Mapping QTL main and interaction influences on milling quality in elite US rice germplasm

2011 
Rice (Oryza sativa L.) head-rice yield (HR) is a key export and domestic quality trait whose genetic control is poorly understood. With the goal of identifying genomic regions influencing HR, quantitative-trait-locus (QTL) mapping was carried out for quality-related traits in recombinant inbred lines (RILs) derived from crosses of common parent Cypress, a high-HR US japonica cultivar, with RT0034, a low-HR indica line (129 RILs) and LaGrue, a low-HR japonica cultivar (298 RILs), grown in two US locations in 2005–2007. Early heading increased HR in the Louisiana (LA) but not the Arkansas (AR) location.

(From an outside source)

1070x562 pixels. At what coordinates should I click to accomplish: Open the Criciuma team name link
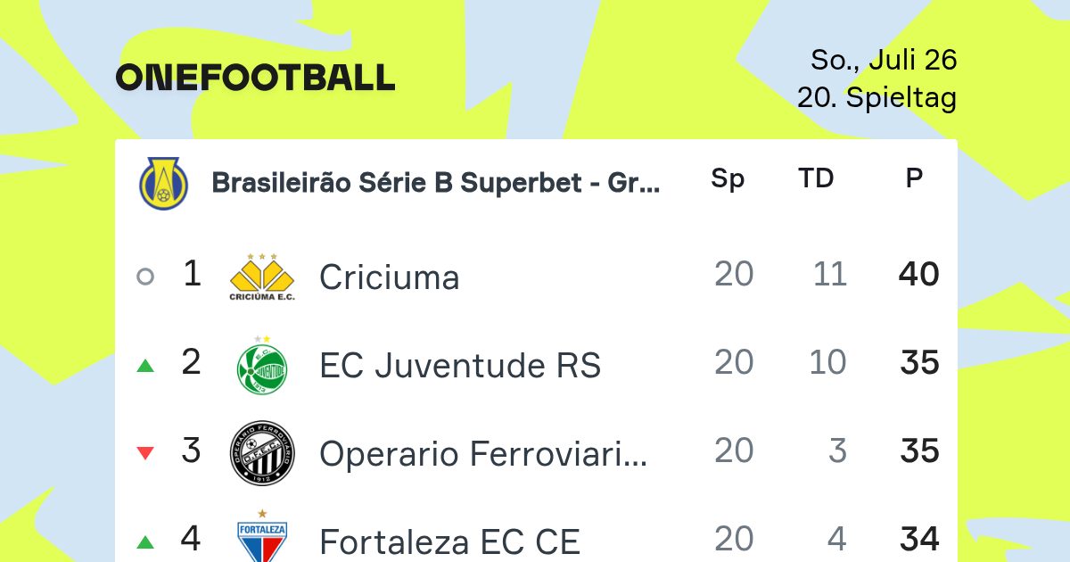[390, 277]
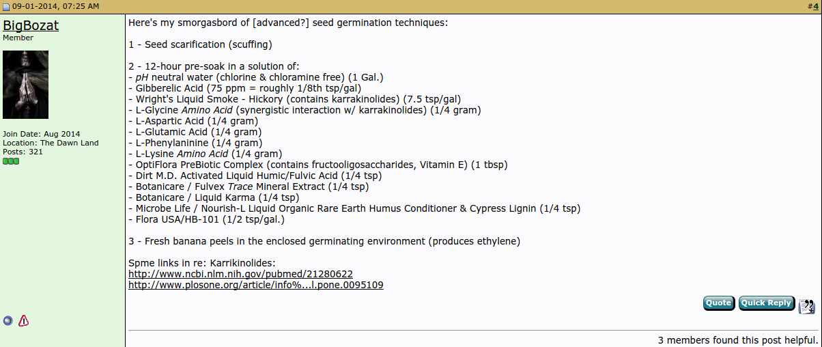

Fitting QTL-mapping models to separate QTL main and QTL × environment interaction (QEI) effects and identify epistatic interactions revealed six main-effect HR QTLs in the two crosses, at four of which Cypress contributed the increasing allele. Multi-QTL models accounted for 0.36 of genetic and 0.21 of genetic × environment interaction of HR in MY1, and corresponding proportions of 0.25 and 0.37 in MY2. The greater HR advantage of Cypress in LA than in AR corresponded to a genomewide pattern of opposition of HR-increasing QTL effects by AR-specific effects, suggesting a selection strategy for improving this cultivar for AR. Treating year–location combinations as independent environments resulted in underestimation of QEI effects, evidently owing to lower variation among years within location than between location. Identification of robust HR QTLs in elite long-grain germplasm is suggested to require more detailed attention to the interaction of plant and grain development parameters with environmental conditions than has been given to date.